● Task objective
Line by line, reproduce the material below exactly.

● Supplied information
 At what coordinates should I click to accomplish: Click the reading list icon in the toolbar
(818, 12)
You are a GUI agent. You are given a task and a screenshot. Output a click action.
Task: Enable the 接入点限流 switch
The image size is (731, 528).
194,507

● Expected answer
 At what coordinates should I click to accomplish: Click the reading list icon in the toolbar
(818, 12)
You are a GUI agent. You are given a task and a screenshot. Output a click action.
Task: Enable the 接入点限流 switch
The image size is (731, 528).
194,507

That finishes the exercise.